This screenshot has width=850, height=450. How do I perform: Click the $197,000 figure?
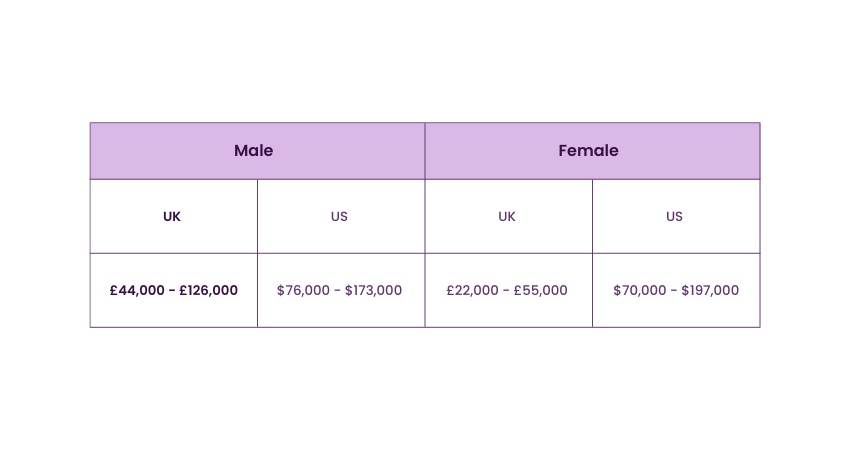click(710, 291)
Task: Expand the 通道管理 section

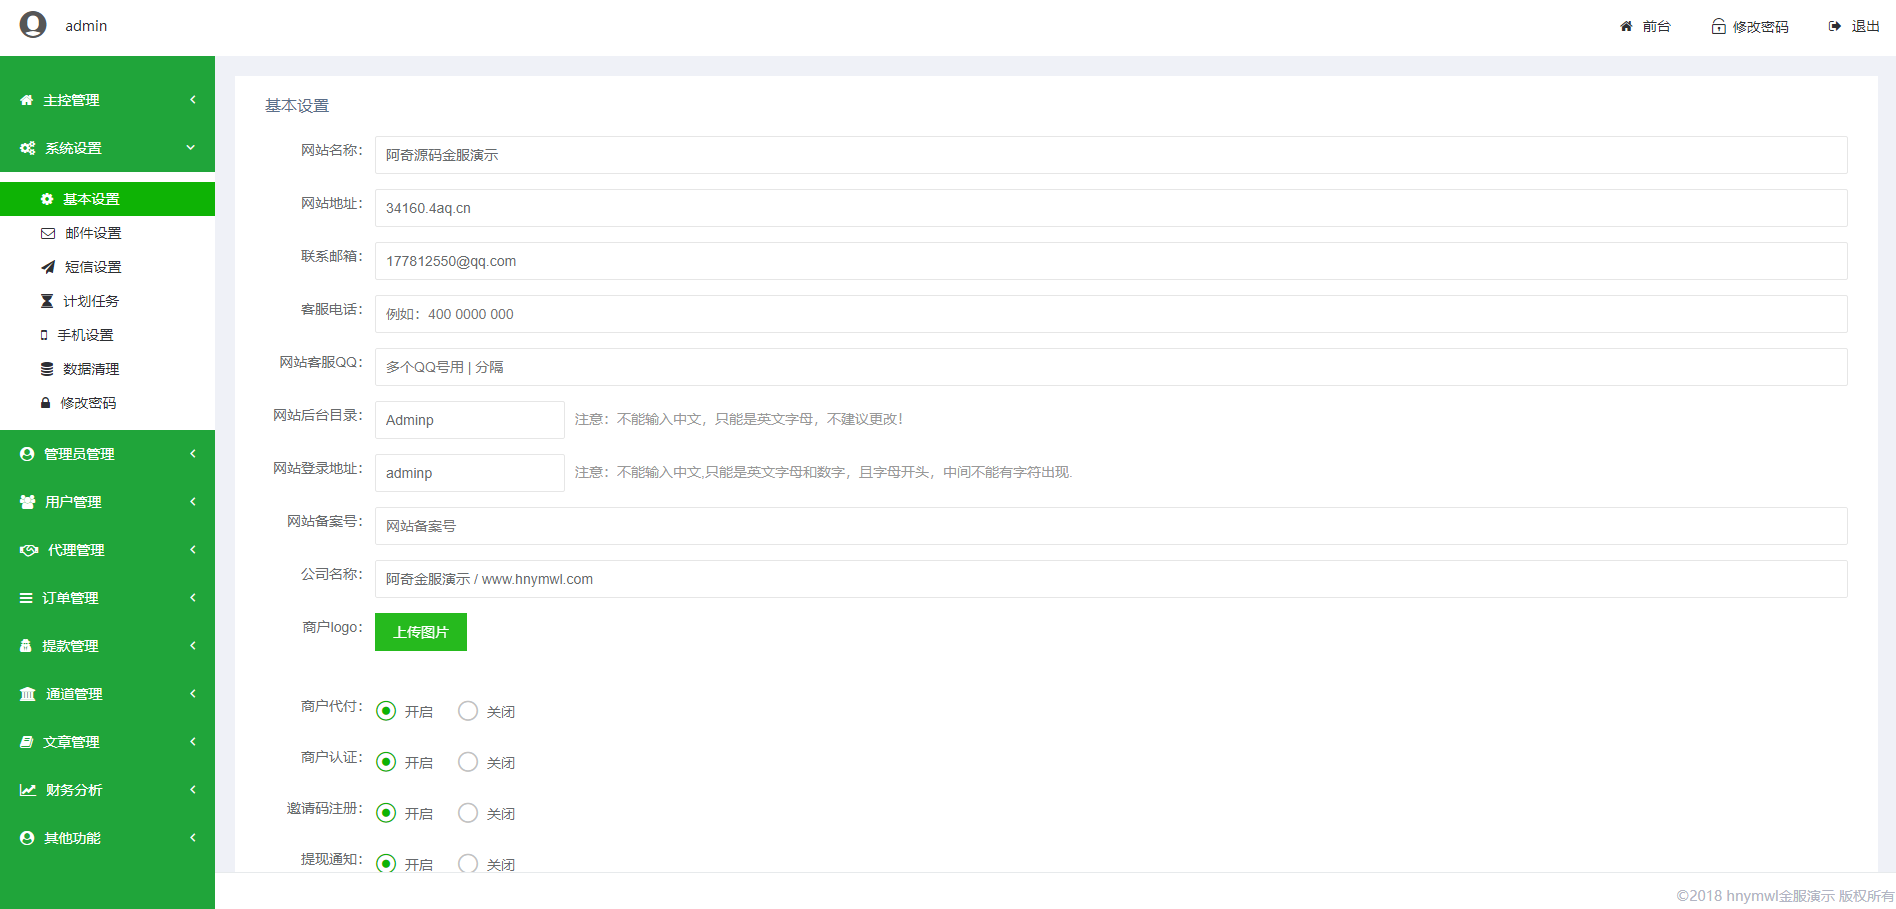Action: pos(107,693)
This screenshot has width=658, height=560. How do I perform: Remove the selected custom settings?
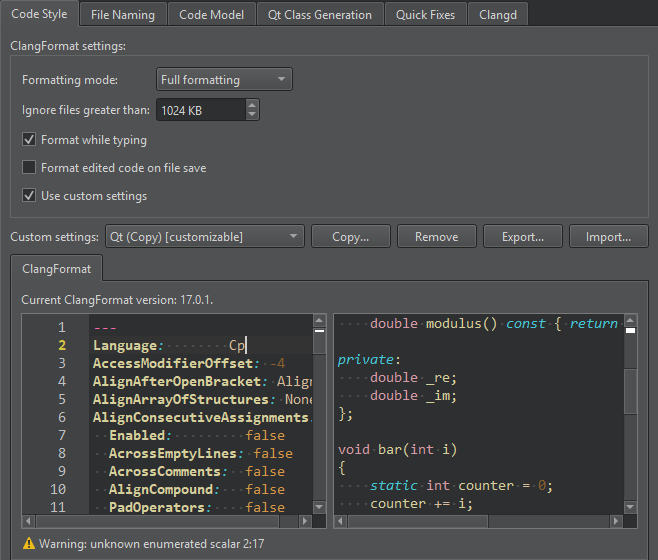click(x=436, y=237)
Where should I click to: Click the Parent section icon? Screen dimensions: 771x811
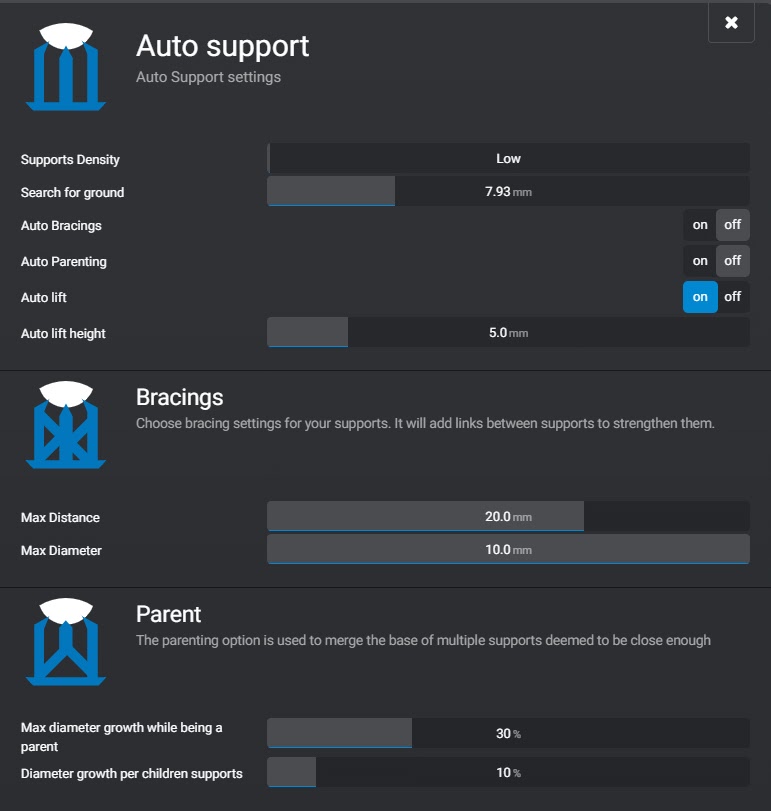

**Goal**
Rewrite the records above, replacing "screenshot" with "image" and keeping everything else the same. Leave the pictures out of your answer.

**Right answer**
This image has width=850, height=450. How do I perform: Click the $197,000 figure?
click(710, 291)
Task: Expand the 通道管理 section

Action: pos(107,693)
This image has width=658, height=560. How do I perform: Remove the selected custom settings?
click(x=436, y=237)
Where should I click to: Click the Parent section icon? Screen dimensions: 771x811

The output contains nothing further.